Comparison test on $ \int_2 ^\infty \frac{\ln(t)}{t^{3/2}} \ dt$

Question

How would one use the comparison test to deduce whether the following function converges or diverges? I’ve attempted to use $ \ln(t) < t $ for $ t > 1$ but fail to conclude whether the desired function converges.

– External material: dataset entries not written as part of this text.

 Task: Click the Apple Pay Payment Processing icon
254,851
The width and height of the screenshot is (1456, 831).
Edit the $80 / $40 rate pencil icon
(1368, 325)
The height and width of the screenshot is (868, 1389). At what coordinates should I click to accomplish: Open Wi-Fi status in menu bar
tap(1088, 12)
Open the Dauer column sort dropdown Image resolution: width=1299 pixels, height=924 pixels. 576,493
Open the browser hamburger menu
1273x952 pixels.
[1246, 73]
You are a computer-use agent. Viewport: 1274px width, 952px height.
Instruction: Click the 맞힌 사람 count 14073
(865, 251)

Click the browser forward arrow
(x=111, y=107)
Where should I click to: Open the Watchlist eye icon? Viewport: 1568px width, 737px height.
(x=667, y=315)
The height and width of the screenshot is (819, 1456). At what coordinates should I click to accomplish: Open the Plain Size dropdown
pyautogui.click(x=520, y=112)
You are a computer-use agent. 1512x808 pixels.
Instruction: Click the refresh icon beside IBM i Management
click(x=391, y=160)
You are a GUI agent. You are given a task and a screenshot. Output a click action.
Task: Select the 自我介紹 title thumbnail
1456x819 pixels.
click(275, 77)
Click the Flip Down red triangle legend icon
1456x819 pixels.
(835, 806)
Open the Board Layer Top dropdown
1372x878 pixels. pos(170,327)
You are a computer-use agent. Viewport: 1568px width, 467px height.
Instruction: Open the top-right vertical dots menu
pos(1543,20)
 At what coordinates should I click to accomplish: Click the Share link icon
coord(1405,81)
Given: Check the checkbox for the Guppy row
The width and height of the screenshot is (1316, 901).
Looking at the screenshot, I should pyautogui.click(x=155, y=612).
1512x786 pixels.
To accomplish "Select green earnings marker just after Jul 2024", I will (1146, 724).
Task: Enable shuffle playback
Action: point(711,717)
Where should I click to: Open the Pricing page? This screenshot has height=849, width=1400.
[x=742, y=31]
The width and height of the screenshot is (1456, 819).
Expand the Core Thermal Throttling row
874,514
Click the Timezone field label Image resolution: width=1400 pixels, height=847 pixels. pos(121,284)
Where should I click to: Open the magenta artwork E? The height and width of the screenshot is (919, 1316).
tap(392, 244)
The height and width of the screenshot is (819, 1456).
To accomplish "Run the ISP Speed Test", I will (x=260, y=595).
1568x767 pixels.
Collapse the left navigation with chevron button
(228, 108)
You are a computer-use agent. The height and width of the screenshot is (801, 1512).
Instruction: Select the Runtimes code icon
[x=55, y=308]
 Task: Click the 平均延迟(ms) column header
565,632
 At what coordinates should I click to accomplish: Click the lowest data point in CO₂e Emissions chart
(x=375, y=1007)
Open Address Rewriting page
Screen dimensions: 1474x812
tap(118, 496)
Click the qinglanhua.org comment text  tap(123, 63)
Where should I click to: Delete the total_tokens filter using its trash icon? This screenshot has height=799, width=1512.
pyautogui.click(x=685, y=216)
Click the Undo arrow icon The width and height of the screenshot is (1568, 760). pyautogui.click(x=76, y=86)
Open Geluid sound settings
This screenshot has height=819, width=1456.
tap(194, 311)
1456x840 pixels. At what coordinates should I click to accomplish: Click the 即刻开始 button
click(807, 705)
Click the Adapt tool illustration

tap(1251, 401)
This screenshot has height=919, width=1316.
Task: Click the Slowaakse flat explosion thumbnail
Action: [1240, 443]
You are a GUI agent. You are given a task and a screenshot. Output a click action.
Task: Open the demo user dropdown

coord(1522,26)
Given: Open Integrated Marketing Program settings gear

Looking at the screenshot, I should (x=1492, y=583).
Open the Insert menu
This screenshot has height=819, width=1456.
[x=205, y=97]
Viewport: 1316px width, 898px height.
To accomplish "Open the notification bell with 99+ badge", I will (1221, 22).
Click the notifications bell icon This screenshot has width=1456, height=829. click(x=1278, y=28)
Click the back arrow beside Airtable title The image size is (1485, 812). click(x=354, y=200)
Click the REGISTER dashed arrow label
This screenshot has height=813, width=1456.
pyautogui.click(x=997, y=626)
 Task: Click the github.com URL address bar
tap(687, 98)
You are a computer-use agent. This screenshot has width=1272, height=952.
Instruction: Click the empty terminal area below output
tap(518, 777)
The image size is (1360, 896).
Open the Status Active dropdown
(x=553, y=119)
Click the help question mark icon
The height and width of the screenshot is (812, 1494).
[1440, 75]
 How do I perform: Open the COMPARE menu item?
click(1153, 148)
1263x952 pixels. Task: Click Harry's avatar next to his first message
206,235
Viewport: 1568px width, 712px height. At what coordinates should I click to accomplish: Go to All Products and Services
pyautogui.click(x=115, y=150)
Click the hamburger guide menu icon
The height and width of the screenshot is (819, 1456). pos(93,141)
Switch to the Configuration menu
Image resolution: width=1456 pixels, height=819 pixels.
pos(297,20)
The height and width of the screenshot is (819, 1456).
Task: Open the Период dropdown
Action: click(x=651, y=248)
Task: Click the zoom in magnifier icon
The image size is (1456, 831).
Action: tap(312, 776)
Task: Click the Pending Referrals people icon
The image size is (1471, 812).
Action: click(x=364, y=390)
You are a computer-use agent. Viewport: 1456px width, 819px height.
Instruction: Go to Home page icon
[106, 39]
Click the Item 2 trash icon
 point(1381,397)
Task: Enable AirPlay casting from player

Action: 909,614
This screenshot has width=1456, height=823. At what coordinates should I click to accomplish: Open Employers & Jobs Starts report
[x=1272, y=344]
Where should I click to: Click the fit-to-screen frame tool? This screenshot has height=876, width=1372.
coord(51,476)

I’ve also attempted to use $ \ln (t) > 1 $ for $ t > e $ but also encounter a similar issue once again.

Answer 1

The standard trick is use limit comparison test with $\frac{1}{t^{\alpha}} $ for $1<\alpha<\frac32$, as for example by the convergent

$$\int_2 ^\infty \frac{1}{t^{5/4}} \ dt$$

indeed as $x\to \infty$

$$\frac{\frac{\ln t}{t^{3/2}}}{\frac{1}{t^{5/4}} }=\frac{\ln t}{t^{1/4}}\to 0 $$

and thus the given integral converges.

Answer 2

If I've understood you correctly, you want to know whether $\int_2^\infty t^{-3/2}\ln t \,dt=\int_{\ln 2}^\infty ue^{-u/2}\,du$ converges. Well, it does because $\int_{\ln 2}^\infty ue^{-u/2}\,du\in \left[0,\,\int_0^\infty ue^{-u/2}\,du\right]=\left[0,\,\frac{1!}{(1/2)^2}\right]=[0,\,4]$.